**Exercise objective**:
Convert the lines from the line containing "Screen dimensions: 597x269" up to and including the line containing "Open the Trash" into a JSON list of strings, one string per line, leaving out blank lines.
* Start Material provided *
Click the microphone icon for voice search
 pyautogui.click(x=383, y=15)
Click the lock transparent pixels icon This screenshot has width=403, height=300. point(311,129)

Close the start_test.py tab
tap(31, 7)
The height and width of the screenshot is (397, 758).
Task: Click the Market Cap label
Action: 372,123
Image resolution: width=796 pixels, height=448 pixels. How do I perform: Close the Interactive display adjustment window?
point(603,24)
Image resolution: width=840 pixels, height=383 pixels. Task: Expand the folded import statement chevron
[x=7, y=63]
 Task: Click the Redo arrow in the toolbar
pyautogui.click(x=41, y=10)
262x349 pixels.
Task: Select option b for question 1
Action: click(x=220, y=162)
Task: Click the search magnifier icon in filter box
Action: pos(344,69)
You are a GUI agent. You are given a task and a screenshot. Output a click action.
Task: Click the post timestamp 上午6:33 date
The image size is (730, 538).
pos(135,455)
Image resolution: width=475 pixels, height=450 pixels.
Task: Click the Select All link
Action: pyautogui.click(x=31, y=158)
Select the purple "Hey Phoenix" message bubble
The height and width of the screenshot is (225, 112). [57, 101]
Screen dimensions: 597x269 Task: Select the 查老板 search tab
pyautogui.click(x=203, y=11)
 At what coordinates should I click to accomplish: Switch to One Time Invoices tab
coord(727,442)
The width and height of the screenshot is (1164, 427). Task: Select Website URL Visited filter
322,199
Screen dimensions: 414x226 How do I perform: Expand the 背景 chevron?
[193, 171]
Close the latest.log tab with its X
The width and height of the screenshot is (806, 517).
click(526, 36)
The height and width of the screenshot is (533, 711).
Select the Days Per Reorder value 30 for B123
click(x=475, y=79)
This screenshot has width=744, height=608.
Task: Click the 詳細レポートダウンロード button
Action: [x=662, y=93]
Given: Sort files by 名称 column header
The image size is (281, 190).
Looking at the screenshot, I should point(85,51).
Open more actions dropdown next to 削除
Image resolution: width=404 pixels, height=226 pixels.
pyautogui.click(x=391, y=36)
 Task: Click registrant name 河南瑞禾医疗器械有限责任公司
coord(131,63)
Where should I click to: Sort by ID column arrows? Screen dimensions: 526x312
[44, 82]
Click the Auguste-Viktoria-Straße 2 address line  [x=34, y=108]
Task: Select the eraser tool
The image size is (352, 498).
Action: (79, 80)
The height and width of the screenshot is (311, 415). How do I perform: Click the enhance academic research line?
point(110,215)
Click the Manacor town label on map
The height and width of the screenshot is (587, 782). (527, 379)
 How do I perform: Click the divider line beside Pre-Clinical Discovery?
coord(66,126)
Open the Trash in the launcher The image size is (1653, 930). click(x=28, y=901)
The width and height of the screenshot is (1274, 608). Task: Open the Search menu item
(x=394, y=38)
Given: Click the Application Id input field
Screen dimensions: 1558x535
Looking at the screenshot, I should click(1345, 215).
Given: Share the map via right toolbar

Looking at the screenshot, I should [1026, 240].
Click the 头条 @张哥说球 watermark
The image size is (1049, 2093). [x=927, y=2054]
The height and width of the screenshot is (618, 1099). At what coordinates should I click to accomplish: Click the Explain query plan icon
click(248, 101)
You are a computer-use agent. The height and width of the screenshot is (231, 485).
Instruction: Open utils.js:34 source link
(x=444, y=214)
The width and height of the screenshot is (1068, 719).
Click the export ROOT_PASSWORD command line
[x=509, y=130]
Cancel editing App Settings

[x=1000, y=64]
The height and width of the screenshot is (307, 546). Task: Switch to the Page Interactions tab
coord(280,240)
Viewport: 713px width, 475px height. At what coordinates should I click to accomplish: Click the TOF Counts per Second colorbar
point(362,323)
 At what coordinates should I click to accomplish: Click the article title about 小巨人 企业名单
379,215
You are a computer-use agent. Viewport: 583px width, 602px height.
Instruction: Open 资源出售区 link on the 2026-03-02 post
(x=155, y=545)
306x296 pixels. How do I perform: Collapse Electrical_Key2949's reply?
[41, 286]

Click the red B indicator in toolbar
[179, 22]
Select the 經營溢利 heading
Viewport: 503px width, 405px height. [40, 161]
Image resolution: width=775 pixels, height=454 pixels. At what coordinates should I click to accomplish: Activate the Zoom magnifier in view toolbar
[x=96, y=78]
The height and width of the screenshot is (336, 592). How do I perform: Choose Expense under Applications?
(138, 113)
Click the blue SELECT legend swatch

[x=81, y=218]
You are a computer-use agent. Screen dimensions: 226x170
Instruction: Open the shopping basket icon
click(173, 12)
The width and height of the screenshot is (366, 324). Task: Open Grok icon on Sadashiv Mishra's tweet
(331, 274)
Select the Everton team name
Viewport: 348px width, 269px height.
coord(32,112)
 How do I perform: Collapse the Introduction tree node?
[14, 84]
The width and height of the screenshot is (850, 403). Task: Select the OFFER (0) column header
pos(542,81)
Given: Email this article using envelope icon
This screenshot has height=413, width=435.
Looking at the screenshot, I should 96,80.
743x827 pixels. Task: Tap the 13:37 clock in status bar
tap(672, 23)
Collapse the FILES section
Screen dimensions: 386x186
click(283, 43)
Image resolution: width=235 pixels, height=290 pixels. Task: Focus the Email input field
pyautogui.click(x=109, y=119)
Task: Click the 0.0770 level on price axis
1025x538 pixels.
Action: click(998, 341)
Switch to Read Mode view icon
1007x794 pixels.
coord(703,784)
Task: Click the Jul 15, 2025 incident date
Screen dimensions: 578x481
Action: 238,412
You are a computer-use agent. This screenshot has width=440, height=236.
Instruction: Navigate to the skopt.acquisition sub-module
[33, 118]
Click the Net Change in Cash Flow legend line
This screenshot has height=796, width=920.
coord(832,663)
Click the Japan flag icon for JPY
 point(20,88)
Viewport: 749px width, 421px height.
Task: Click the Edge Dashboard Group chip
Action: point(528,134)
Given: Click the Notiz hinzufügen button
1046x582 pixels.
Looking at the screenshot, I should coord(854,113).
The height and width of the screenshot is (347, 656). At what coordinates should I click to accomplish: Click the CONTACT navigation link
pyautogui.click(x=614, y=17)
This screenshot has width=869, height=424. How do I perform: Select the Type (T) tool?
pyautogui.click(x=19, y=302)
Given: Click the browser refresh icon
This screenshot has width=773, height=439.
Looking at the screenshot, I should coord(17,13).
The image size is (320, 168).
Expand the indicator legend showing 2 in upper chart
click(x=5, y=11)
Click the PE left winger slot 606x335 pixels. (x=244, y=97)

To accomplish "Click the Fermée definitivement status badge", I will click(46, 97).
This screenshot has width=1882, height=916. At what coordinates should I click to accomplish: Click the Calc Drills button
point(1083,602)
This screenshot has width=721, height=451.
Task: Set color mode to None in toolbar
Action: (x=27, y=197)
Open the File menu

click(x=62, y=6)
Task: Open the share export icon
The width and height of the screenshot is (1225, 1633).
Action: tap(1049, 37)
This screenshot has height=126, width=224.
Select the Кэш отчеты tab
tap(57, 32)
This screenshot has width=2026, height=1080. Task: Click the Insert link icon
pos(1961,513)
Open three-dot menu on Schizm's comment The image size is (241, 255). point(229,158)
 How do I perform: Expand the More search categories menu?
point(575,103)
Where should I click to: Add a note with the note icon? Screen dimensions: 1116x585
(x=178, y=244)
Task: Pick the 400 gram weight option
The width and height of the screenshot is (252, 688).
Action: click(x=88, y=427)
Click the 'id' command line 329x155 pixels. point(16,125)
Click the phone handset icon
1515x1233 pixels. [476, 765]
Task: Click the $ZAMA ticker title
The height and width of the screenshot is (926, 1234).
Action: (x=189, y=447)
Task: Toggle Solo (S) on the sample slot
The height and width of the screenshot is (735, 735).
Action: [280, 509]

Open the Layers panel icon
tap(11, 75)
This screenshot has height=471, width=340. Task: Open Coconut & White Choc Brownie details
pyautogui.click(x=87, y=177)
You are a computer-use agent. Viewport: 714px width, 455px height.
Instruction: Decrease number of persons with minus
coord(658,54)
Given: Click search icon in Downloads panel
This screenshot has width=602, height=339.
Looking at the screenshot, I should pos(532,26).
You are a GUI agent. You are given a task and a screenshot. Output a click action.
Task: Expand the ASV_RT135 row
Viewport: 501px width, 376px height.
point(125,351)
* End Material provided *
**Solution to the problem**:
[
  "Screen dimensions: 597x269 Task: Select the 查老板 search tab",
  "pyautogui.click(x=203, y=11)",
  " At what coordinates should I click to accomplish: Switch to One Time Invoices tab",
  "coord(727,442)",
  "The width and height of the screenshot is (1164, 427). Task: Select Website URL Visited filter",
  "322,199",
  "Screen dimensions: 414x226 How do I perform: Expand the 背景 chevron?",
  "[193, 171]",
  "Close the latest.log tab with its X",
  "The width and height of the screenshot is (806, 517).",
  "click(526, 36)",
  "The height and width of the screenshot is (533, 711).",
  "Select the Days Per Reorder value 30 for B123",
  "click(x=475, y=79)",
  "This screenshot has width=744, height=608.",
  "Task: Click the 詳細レポートダウンロード button",
  "Action: [x=662, y=93]",
  "Given: Sort files by 名称 column header",
  "The image size is (281, 190).",
  "Looking at the screenshot, I should point(85,51).",
  "Open more actions dropdown next to 削除",
  "Image resolution: width=404 pixels, height=226 pixels.",
  "pyautogui.click(x=391, y=36)",
  " Task: Click registrant name 河南瑞禾医疗器械有限责任公司",
  "coord(131,63)",
  "Where should I click to: Sort by ID column arrows? Screen dimensions: 526x312",
  "[44, 82]",
  "Click the Auguste-Viktoria-Straße 2 address line  [x=34, y=108]",
  "Task: Select the eraser tool",
  "The image size is (352, 498).",
  "Action: (79, 80)",
  "The height and width of the screenshot is (311, 415). How do I perform: Click the enhance academic research line?",
  "point(110,215)",
  "Click the Manacor town label on map",
  "The height and width of the screenshot is (587, 782). (527, 379)",
  " How do I perform: Click the divider line beside Pre-Clinical Discovery?",
  "coord(66,126)",
  "Open the Trash in the launcher The image size is (1653, 930). click(x=28, y=901)"
]